By Linda Goodspeed
Mergers at both the federal and New York banking regulatory levels have prompted a number of federally chartered thrift institutions to switch to a New York charter.
Banks operating in New York have the choice of having either a state or federal charter. Charter conversions, from either state to federal or federal to state, are nothing new, but in recent months, the New York Department of Financial Services, which oversees the state’s banking industry, has reported a surge in applications from federally chartered banks seeking state charters.
The interest among federal banks in moving to a state charter seems to be related to the recent merger in August 2011 of the Office of Thrift Supervision (OTS), which had been the primary regulator of federal thrift institutions, into the Office of the Comptroller of the Currency (OCC), which is the primary regulator of national banks.
“There were all kinds of rumors that the exam process under the Office of the Comptroller of the Currency was going to be a nightmare, a beast, impossible for small institutions,” said one New York bank president, who asked not to be named.

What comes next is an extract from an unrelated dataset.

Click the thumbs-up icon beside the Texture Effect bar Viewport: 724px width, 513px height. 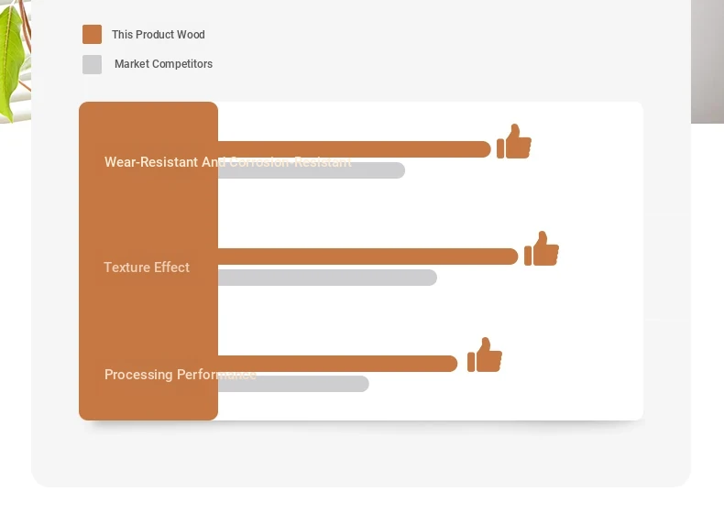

The federal regulatory changes coincide with changes at the state level. Regulation of state chartered banks is now centralized within the new DFS, formed in October 2011 from the consolidation of the state’s banking and insurance departments.
“We view the rationale for federal savings banks and associations trending toward the New York State charter, and to DFS as regulator, because of our greater accessibility, responsiveness and better understanding of the dynamics of the New York marketplace, compared with the Office of the Comptroller of the Currency, a federal agency responsible for regulating a much larger number of institutions located across the United States,” said a DFS spokesperson. “Because we are closely attuned to the challenges faced by local institutions, DFS is better able to provide supervisory guidance and support.”
Michael Hosey, president and CEO of Elmira Savings Bank, the first federally chartered bank to receive a state charter under the new DFS, told the Elmira Star Gazette that the conversion “will reduce regulatory uncertainty for the bank in the aftermath of the dissolution of the Office of Thrift Supervision.”
“It will enable the bank to be regulated by a regulatory agency closely connected to the needs and circumstances of community banks operating in the state of New York,” Hosey said.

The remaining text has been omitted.